Spaced repetition that adapts to you
Once an item graduates, its reviews are scheduled with FSRS (the Free Spaced Repetition Scheduler) rather than fixed intervals, so the gaps stretch or tighten based on how well each item is actually sticking. Every schedule runs through the learner's own settings: desired retention, daily caps on new items and reviews, and a day cutoff that respects their timezone. All of it is chosen at signup and editable at any time, and the scheduler can be tuned to each learner from their own review history as it builds.
Grading happens on the server, never in the browser, so scores can't be nudged from the client side. Every answer is recorded, and that history drives the retention stats, streaks, and leech detection that pulls troublesome items aside for focused practice.

Three ways to be quizzed
Questions come in three formats, and the app picks the direction and format for each one as it goes. Typed answers are forgiving about kana and character width, and romaji-to-kana conversion is built in, so there's no need for a system IME. Multiple choice is built from hand-picked look-alikes and level-appropriate distractors. Cloze drops a blank into a real example sentence to test recall in context.

Every item has a home
Beyond the review queue, every word, grammar point and character has its own detail page. Vocabulary entries show a full conjugation and inflection table. Kanji get animated stroke-order diagrams and a freehand writing canvas that grades what you draw. Hover-furigana reveals the kana reading of any kanji word in example text on hover, focus or tap, and it quietly stops appearing once that word has entered your reviews, so the training wheels come off on their own.
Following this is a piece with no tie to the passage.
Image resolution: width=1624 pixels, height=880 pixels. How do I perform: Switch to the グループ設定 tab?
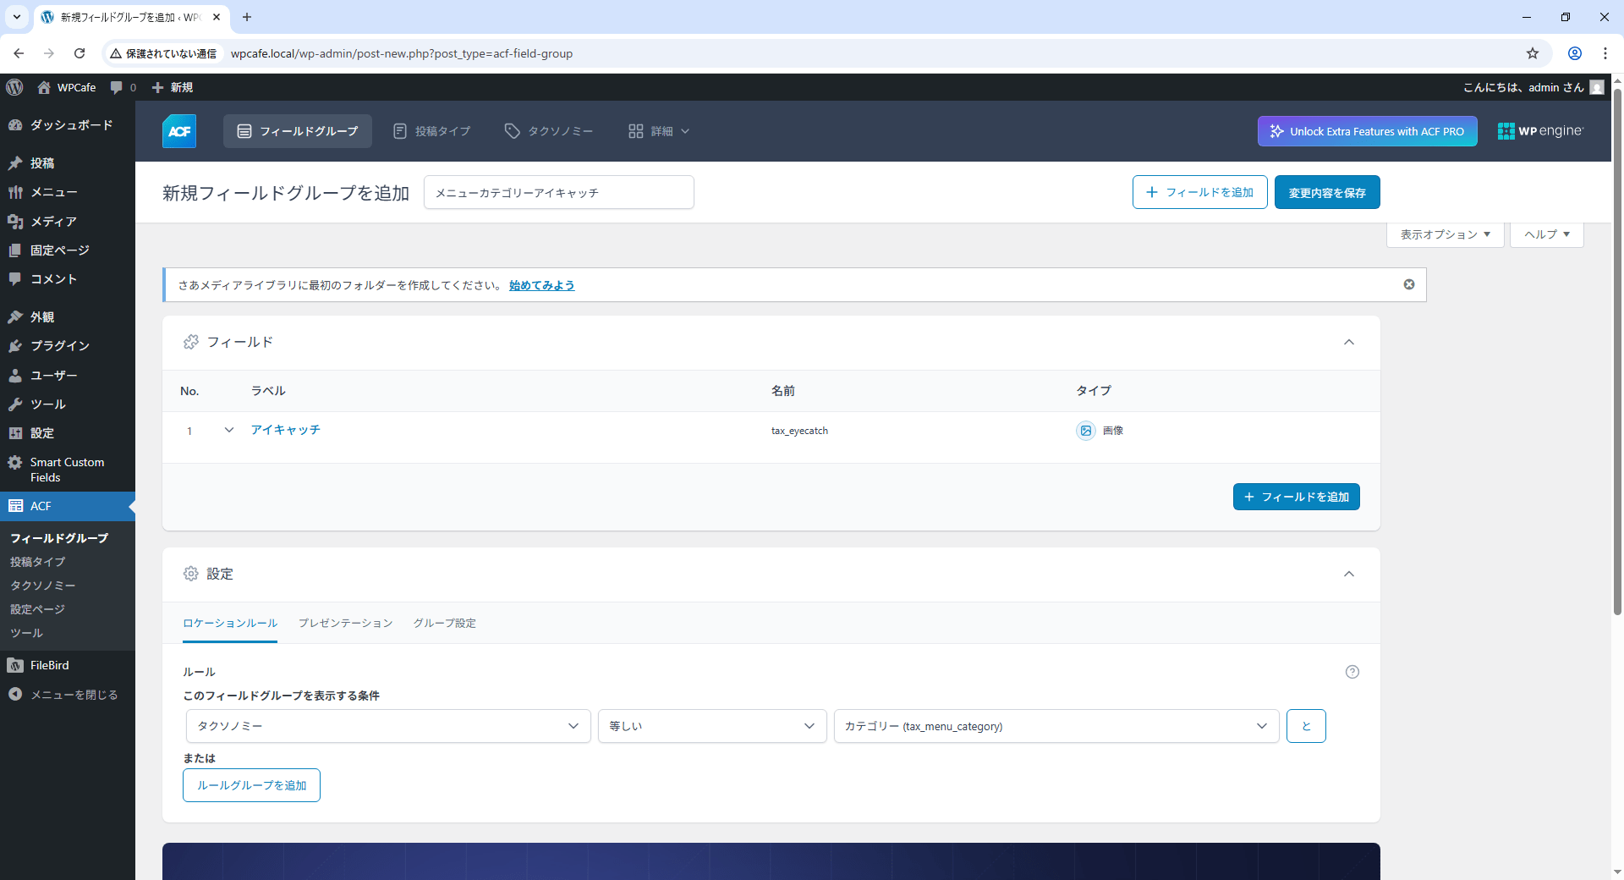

A design language of its own
The interface is a dark, glassmorphism design system: a near-black navy-to-maroon background, frosted-glass panels with thin white borders and a faint rainbow tint, clean white titles, and a button system whose color carries intent. Four core hues, lifted straight from the も in the logo, run through the entire palette. Accessibility is a target rather than an afterthought: WCAG 2.2 AA, with visible focus rings, reduced-motion support, language tagging on Japanese text, and screen-reader summaries for the charts. An earlier holographic gradient treatment on titles was cut when it failed contrast against the dark background.

Tech & architecture
The stack is a React single-page app on the front, a TypeScript Node and Express API behind it, and MongoDB for storage. Shared logic lives in internal packages, so more than one client can be built on the same foundation.
Course content isn't hard-coded. It's authored in a separate internal tool, which means the curriculum can grow without shipping new code. The platform is built to run on managed cloud hosting, with a CDN for native-speaker audio, a payment provider for subscriptions, and a dedicated service for transactional email.
Security is treated as a first-class concern rather than a late pass: access is scoped to the individual learner, and anything privileged is verified on the server.